Work to complete
Rewrite all of the data below as a numbered list. Skip blank lines and leave the pictures out.

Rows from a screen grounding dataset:
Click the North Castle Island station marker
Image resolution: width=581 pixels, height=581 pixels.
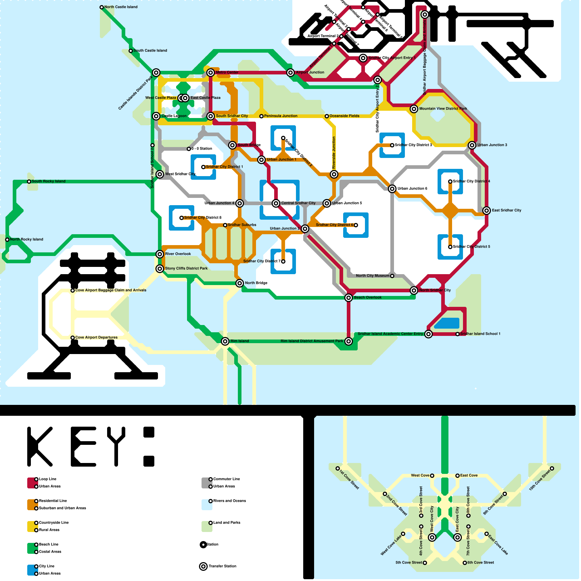tap(102, 7)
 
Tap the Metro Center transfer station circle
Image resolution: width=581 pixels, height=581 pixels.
tap(211, 73)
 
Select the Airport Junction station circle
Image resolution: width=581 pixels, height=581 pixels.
tap(290, 73)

Response below
1. Click the North Castle Island station marker
2. Image resolution: width=581 pixels, height=581 pixels.
3. tap(102, 7)
4. Tap the Metro Center transfer station circle
5. Image resolution: width=581 pixels, height=581 pixels.
6. tap(211, 73)
7. Select the Airport Junction station circle
8. Image resolution: width=581 pixels, height=581 pixels.
9. tap(290, 73)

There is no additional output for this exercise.